UNTERSUCHTER TEXT ::
==============================
Ann Patchett: Die Taufe

  • Wo sich zwei Wege kreuzen, entstehen zwei Abzweigungen


    fuenfsterne.gif


    Als der Stapel bislang ungelesener Bücher allmählich abgetragen war, fiel mir dieser Roman in die Hände, den ich vor plusminus zwei Jahren aufgrund des Klappentextes als Urlaubslektüre gekauft, dann aber immer wieder vor mir hergeschoben habe, weil ich Cover und Titel doch eher unspannend fand. Der Roman heißt im Original allerdings „Commonwealth“, also sinngemäß „Gemeinwesen“ – der deutsche Titel „Die Taufe“ fokussiert lediglich auf das Ereignis, mit dem die Geschichte beginnt. Hier werden zwar sämtliche Voraussetzungen für die folgenden Ereignisse geschaffen, aber die Taufe selbst ist für den Rest der Story belanglos. Anders gesagt: Es geht nicht um eine Taufe in „Die Taufe“.
==============================
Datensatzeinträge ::
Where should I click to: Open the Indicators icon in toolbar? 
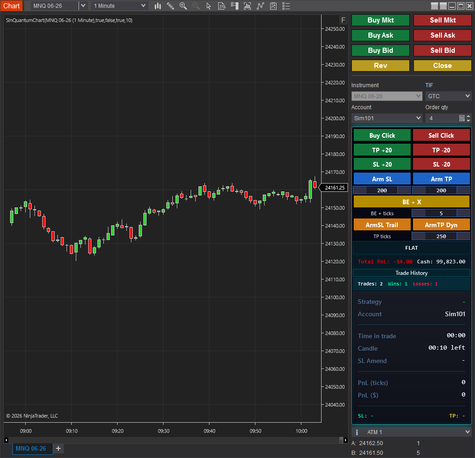coord(260,6)
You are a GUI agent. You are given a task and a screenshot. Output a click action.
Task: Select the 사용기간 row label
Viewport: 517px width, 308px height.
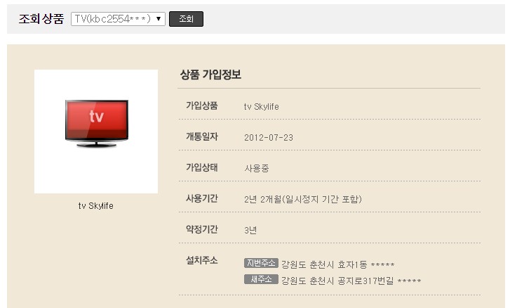pyautogui.click(x=201, y=198)
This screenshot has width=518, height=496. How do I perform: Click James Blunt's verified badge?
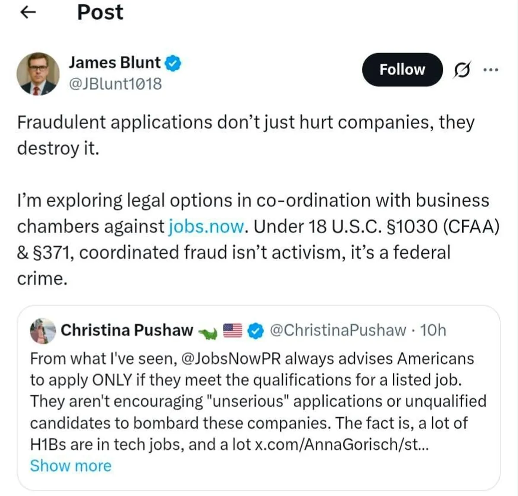pyautogui.click(x=174, y=63)
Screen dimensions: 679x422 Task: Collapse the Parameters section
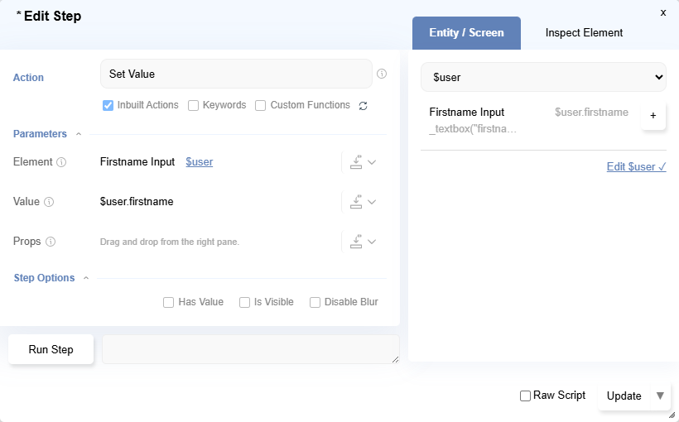(79, 134)
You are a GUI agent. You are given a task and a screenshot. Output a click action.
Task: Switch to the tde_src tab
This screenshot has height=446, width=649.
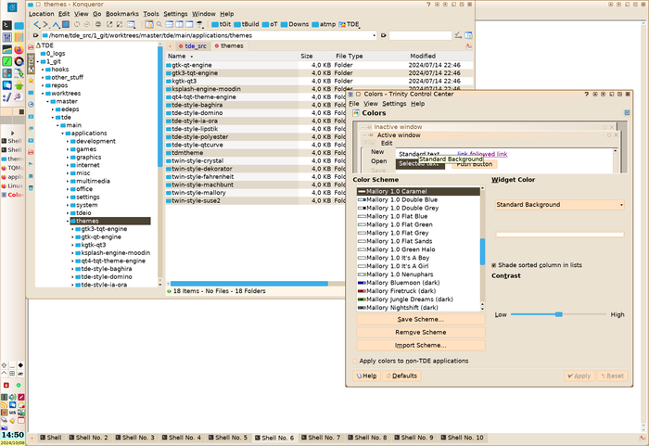pyautogui.click(x=194, y=45)
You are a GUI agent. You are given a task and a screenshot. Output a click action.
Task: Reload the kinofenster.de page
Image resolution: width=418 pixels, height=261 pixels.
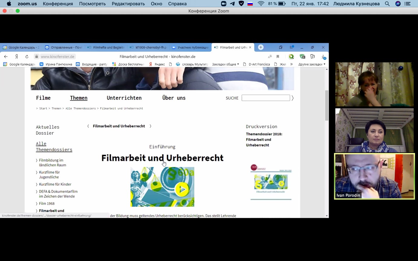(27, 57)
==============================
TEILAUFGABEN ::
1: Prüfe, ob die folgenden Aussagen mit der Rezension zu „Die Taufe“ übereinstimmen, und belege jede Antwort (ja oder nein) mit dem ausschlaggebenden Wortlaut der Rezension.
(a) Der Roman trägt im Original den Titel „Commonwealth“.
(b) Das Buch wurde wegen seines Covers gekauft.
(c) Die Taufe ist für den weiteren Verlauf der Geschichte von zentraler Bedeutung.
2: Führe die Rezension zu „Die Taufe“ im Anschluss an ihren letzten Satz weiter.

LÖSUNGEN ::
1:
(a) Ja – „Der Roman heißt im Original allerdings „Commonwealth““
(b) Nein – „aufgrund des Klappentextes als Urlaubslektüre gekauft“
(c) Nein – „aber die Taufe selbst ist für den Rest der Story belanglos“

2:
    Im Jahr 1964 feiern die Keatings – der Polizeidetective Fix und seine hinreißend schöne Frau Beverly – besagte Taufe ihrer zweiten Tochter Frances, genannt Franny. Das Haus ist voll, viele Nachbarn, Freunde, Verwandte und Arbeitskollegen sind gekommen. Und irgendwann am frühen Nachmittag klingelt Albert Cousins an der Tür, bewaffnet mit einer großen Flasche Gin als für eine solche Gelegenheit eher ungewöhnliches Mitbringsel. Der gutaussehende stellvertretende Bezirksstaatsanwalt, der selbst Familienvater ist, ist zwar nicht eingeladen, aber der Tag ist heiß und man ist gesellig. Aus der Feier wird ab diesem Punkt eine Party, die Nachbarn schaufeln frisch gepflückte Orangen herbei (dieser Anfang spielt in Los Angeles), dazu Tequila und Wodka - und was sonst noch so in den Hausbars herumsteht. Aber daran liegt es nicht, dass sich der ungebetene Besucher und die Mutter des Täuflings irgendwann heimlich sehr intensiv küssen. In der Folge zerbrechen zwei Ehen, aber es entstehen neue Verbindungen und Verstrickungen. Die Taufe ist der Ausgangspunkt einer Vielzahl von Geschehnissen, Wendungen und Begegnungen, die es allesamt nicht gegeben hätte, wenn Albert „Bert“ Cousins nicht einer Laune nachgegeben und diese Feier aufgesucht hätte.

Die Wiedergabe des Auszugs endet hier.